§ What the exercise asks
If pictures appear, leave them out, and return exactly the lines from the one holding "Search (21, 2388)" through the last line of the listing below.

§ Record excerpts
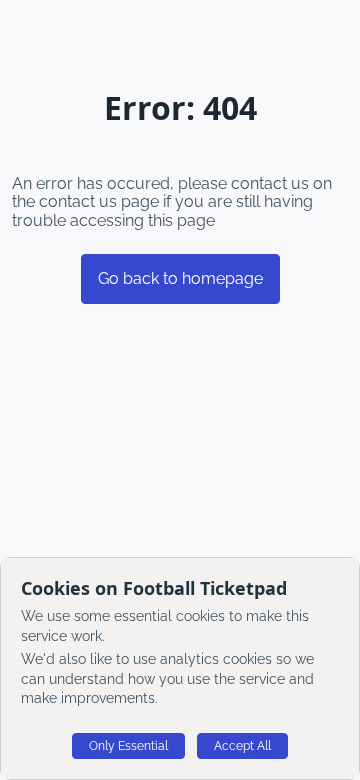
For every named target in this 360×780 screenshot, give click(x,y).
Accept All (242, 746)
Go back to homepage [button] (180, 278)
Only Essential (128, 746)
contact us (78, 201)
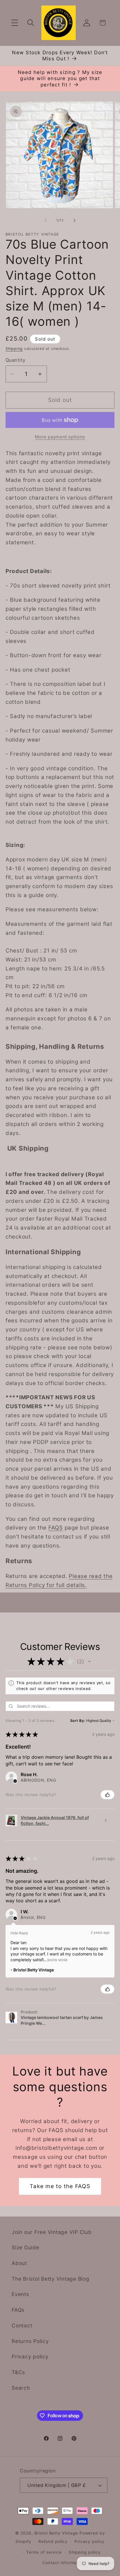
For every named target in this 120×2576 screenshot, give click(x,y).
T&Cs (18, 2372)
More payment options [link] (60, 437)
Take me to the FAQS (60, 2186)
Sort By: (77, 1720)
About (19, 2263)
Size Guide (25, 2247)
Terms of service (44, 2552)
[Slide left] (45, 220)
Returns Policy (30, 2341)
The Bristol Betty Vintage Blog (50, 2279)
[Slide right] (74, 220)
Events (20, 2294)
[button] (15, 23)
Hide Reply (19, 1933)
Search (21, 2388)
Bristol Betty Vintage (57, 2533)
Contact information (63, 2562)
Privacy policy (30, 2356)
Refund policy (53, 2541)
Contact (22, 2325)
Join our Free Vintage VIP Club (52, 2232)
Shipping (14, 348)
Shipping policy (85, 2552)
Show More (57, 1960)
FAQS (55, 1527)
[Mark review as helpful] (107, 1794)
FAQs (18, 2310)
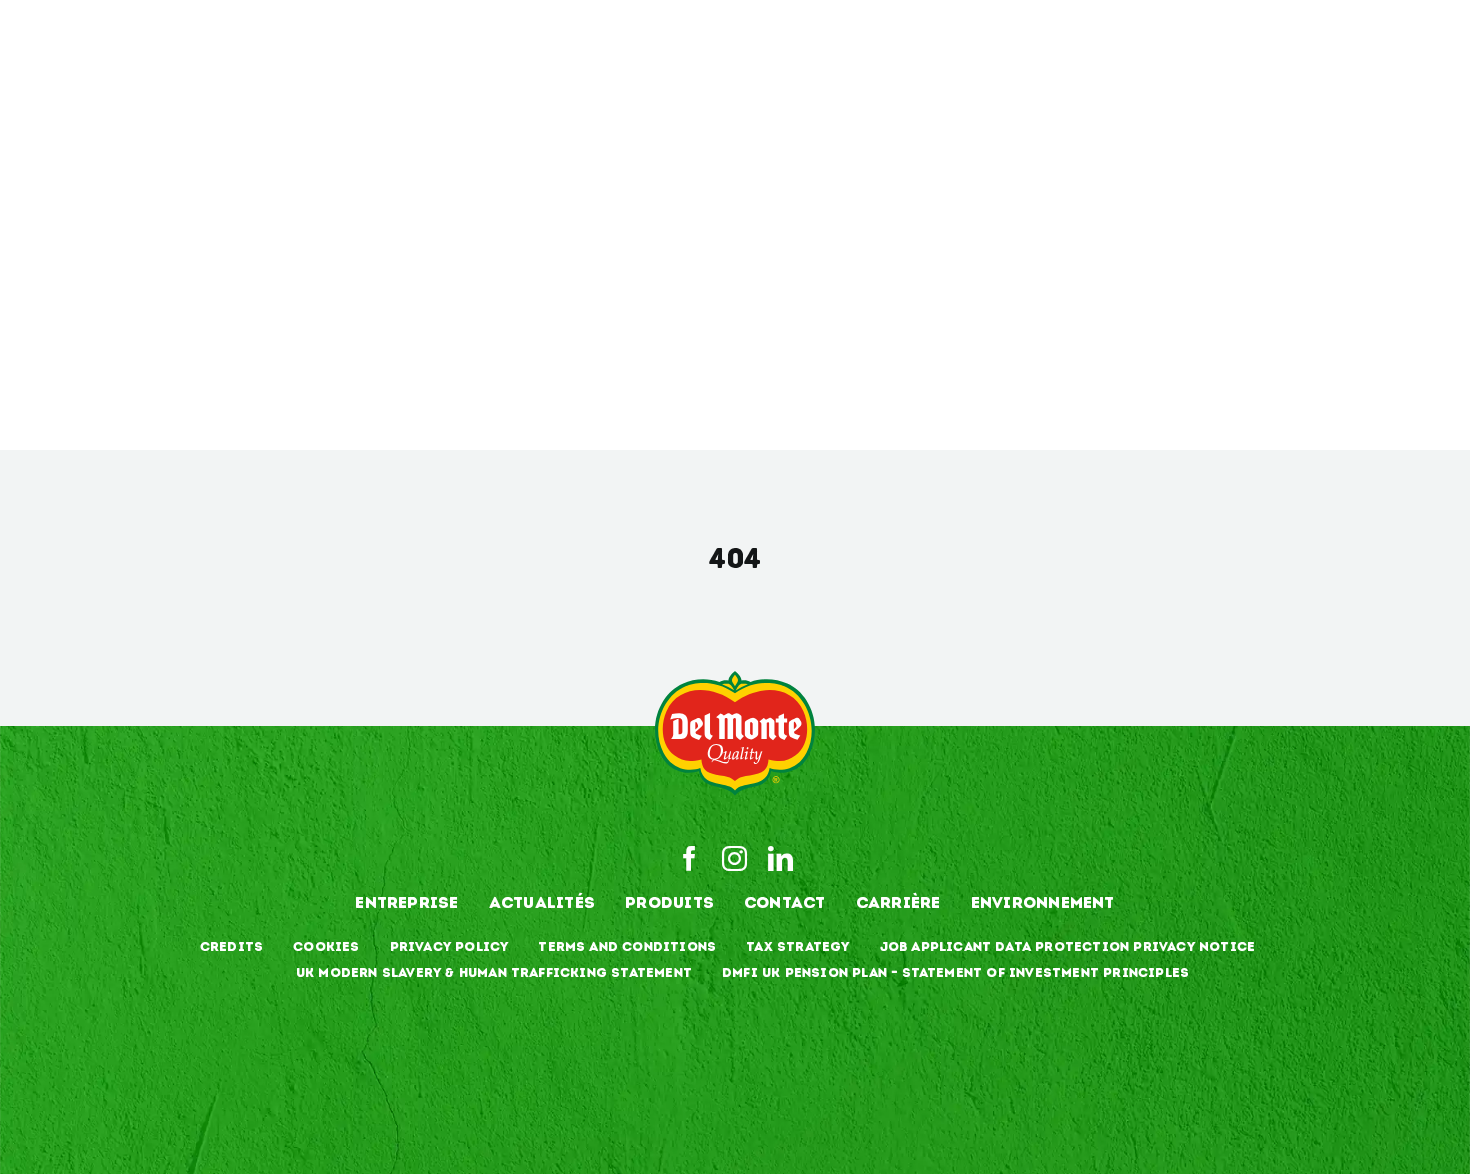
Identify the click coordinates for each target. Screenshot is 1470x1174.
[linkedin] (780, 858)
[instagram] (734, 858)
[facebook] (689, 858)
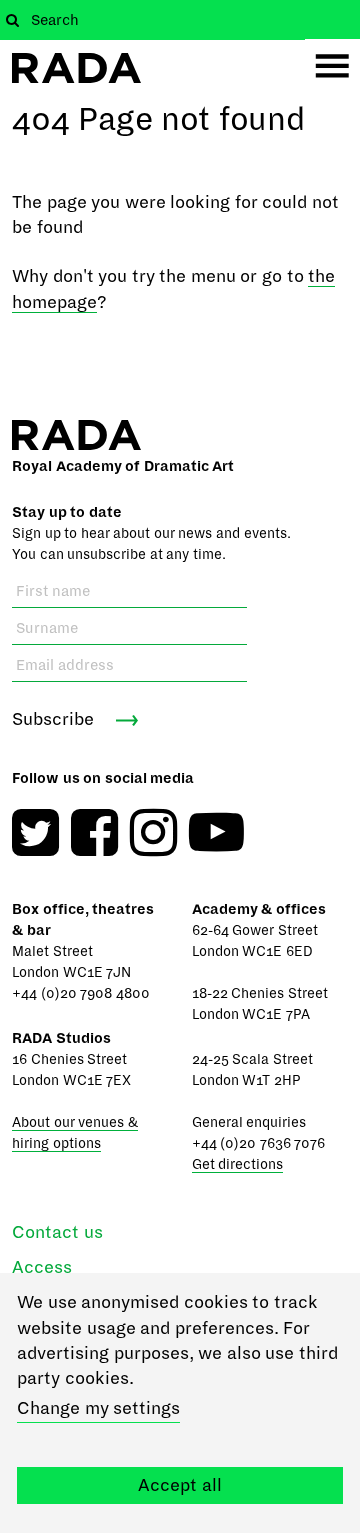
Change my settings (98, 1408)
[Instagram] (153, 832)
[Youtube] (216, 832)
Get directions (238, 1164)
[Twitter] (35, 832)
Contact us (57, 1232)
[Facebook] (94, 832)
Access (42, 1267)
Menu (332, 66)
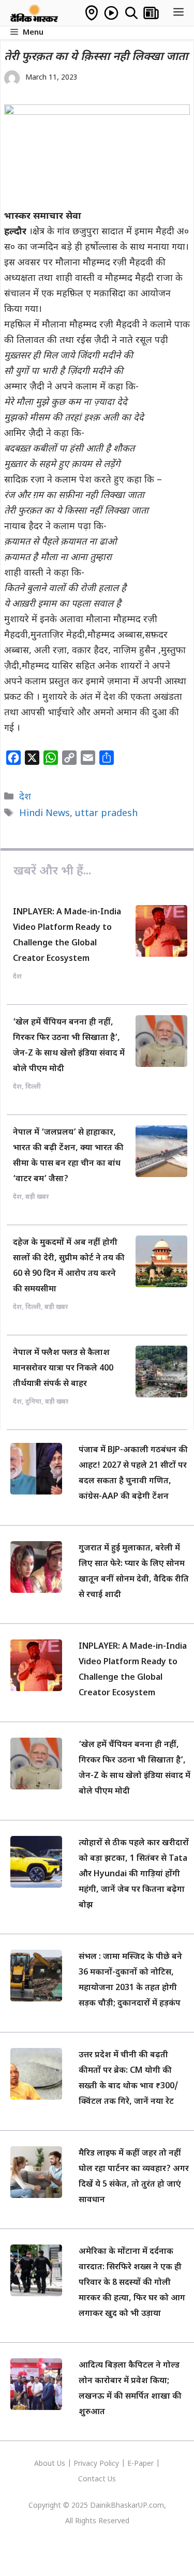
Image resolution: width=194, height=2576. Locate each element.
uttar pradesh (106, 814)
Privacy (86, 2464)
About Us (50, 2464)
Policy (109, 2464)
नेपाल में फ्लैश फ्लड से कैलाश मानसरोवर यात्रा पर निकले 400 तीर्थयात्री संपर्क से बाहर (63, 1369)
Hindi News (44, 814)
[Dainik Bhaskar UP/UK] (34, 13)
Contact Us (97, 2479)
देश (25, 797)
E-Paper (140, 2464)
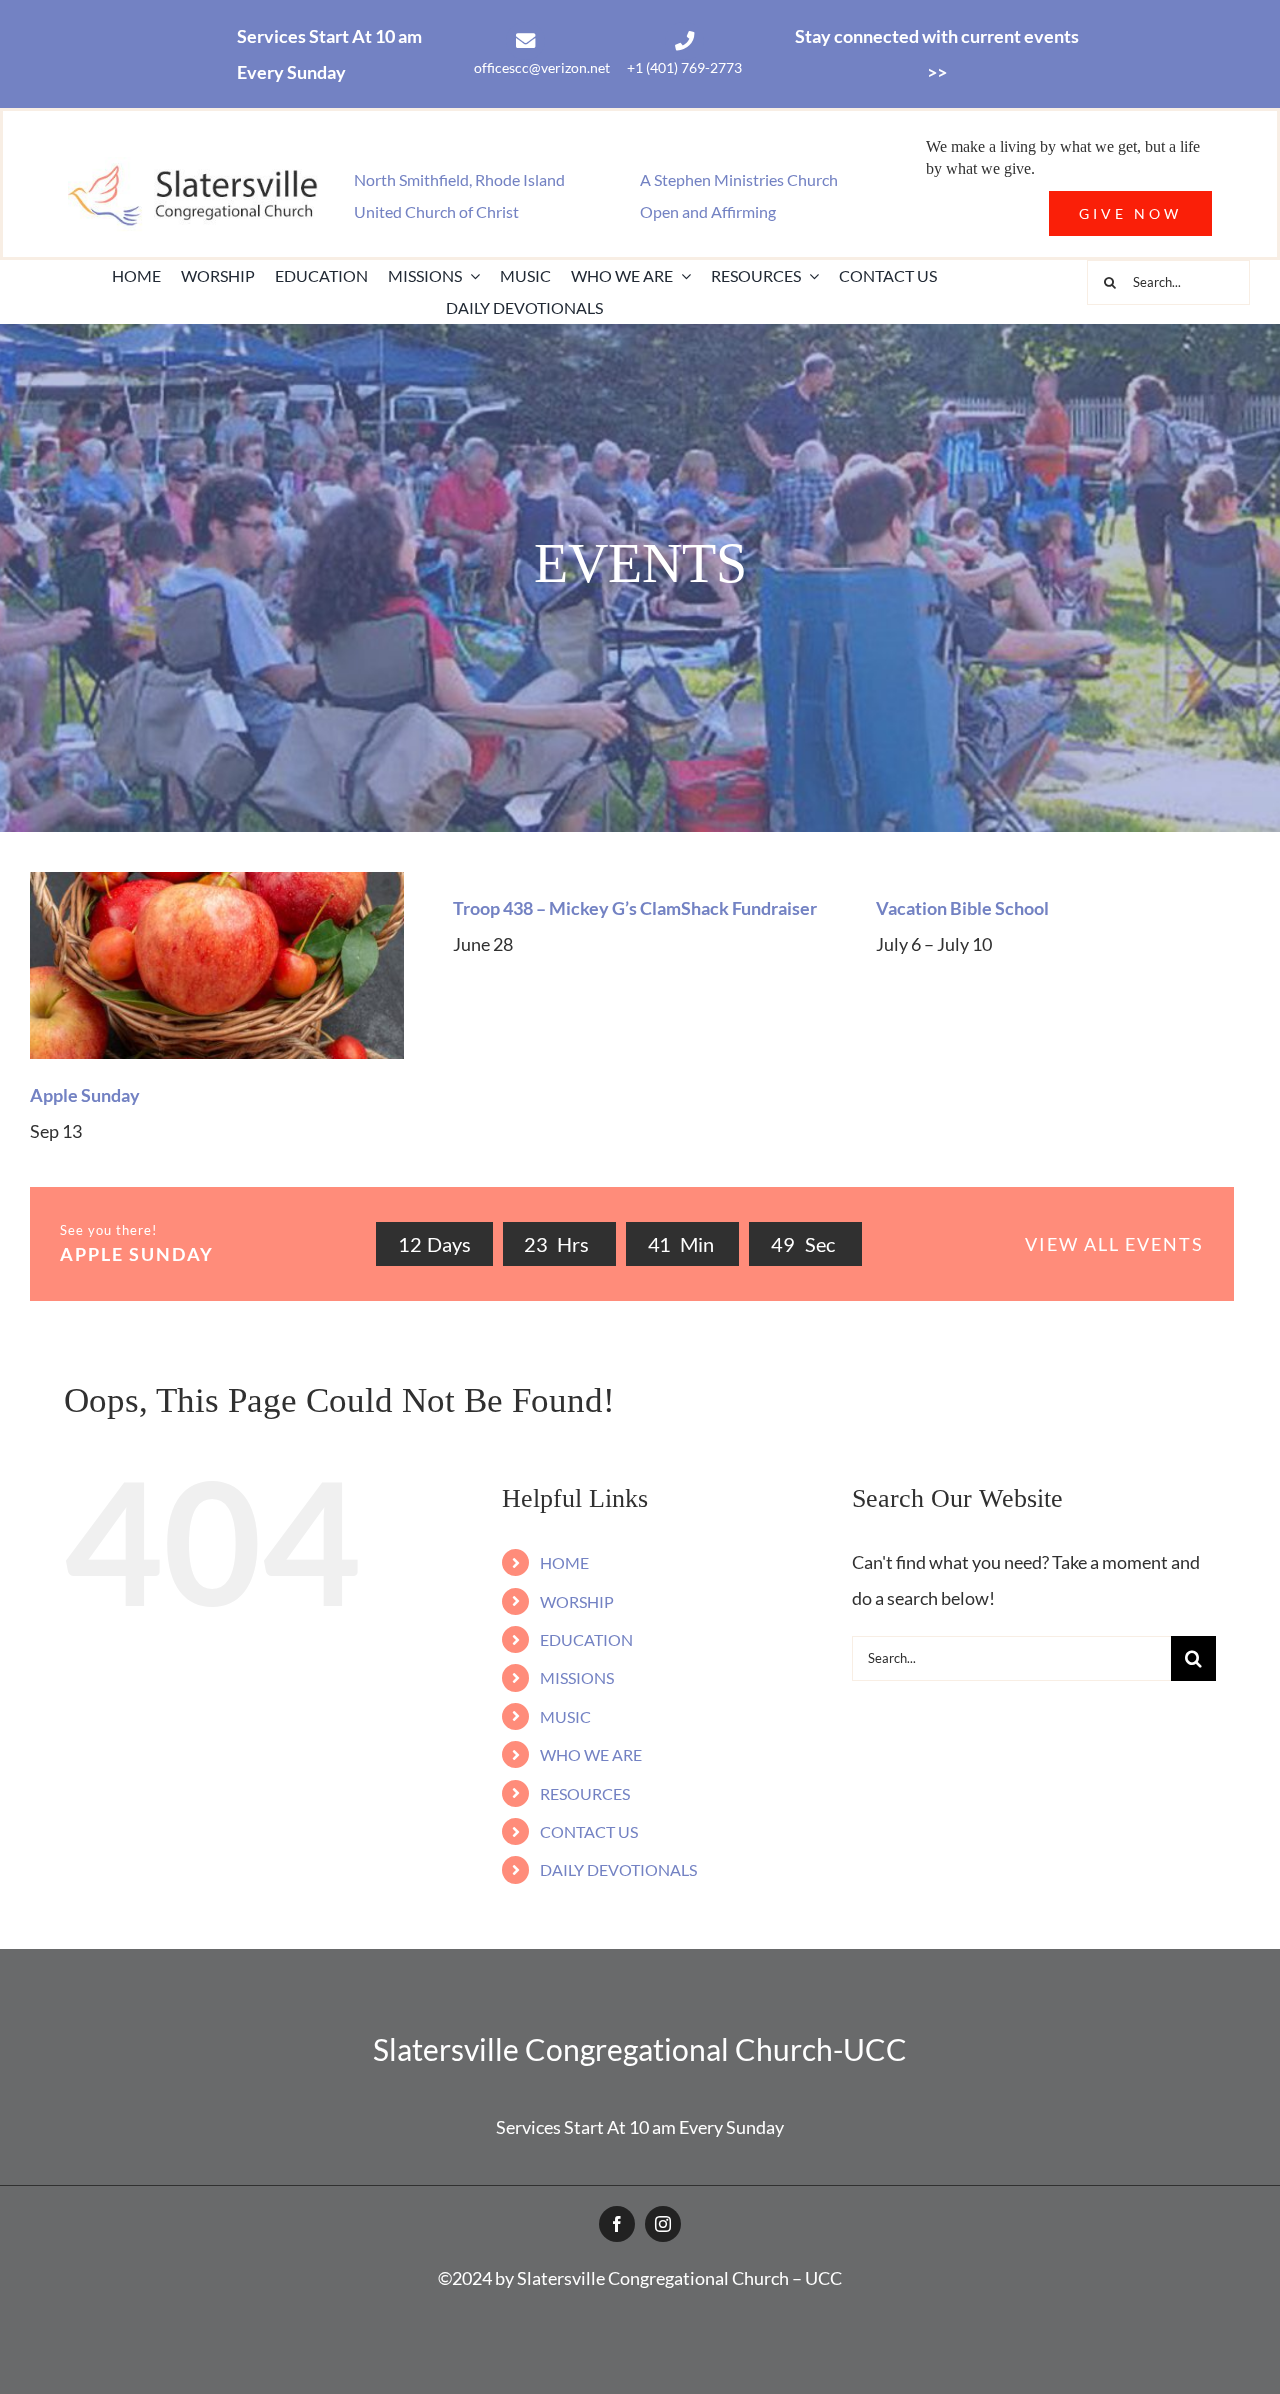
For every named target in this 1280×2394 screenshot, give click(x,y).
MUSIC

§ Task output
Search (21, 2388)
Bristol Betty Vintage (57, 2533)
Contact information (63, 2562)
Privacy policy (30, 2356)
Refund policy (53, 2541)
Contact (22, 2325)
Join our Free Vintage VIP Club (52, 2232)
Shipping (14, 348)
Shipping policy (85, 2552)
Show More (57, 1960)
FAQS (55, 1527)
[Mark review as helpful] (107, 1794)
FAQs (18, 2310)
Identify the click coordinates for each target. Screenshot is 1470x1174.
[linkedin] (780, 858)
[instagram] (734, 858)
[facebook] (689, 858)
Change my settings (98, 1408)
[Instagram] (153, 832)
[Youtube] (216, 832)
Get directions (238, 1164)
[Twitter] (35, 832)
Contact us (57, 1232)
[Facebook] (94, 832)
Access (42, 1267)
Menu (332, 66)
Image resolution: width=194, height=2576. Locate each element.
uttar pradesh (106, 814)
Privacy (86, 2464)
About Us (50, 2464)
Policy (109, 2464)
नेपाल में फ्लैश फ्लड से कैलाश मानसरोवर यात्रा पर निकले 400 तीर्थयात्री संपर्क से बाहर (63, 1369)
Hindi News (44, 814)
[Dainik Bhaskar UP/UK] (34, 13)
Contact Us (97, 2479)
देश (25, 797)
E-Paper (140, 2464)
For every named target in this 1280×2394 screenshot, give click(x,y).
MUSIC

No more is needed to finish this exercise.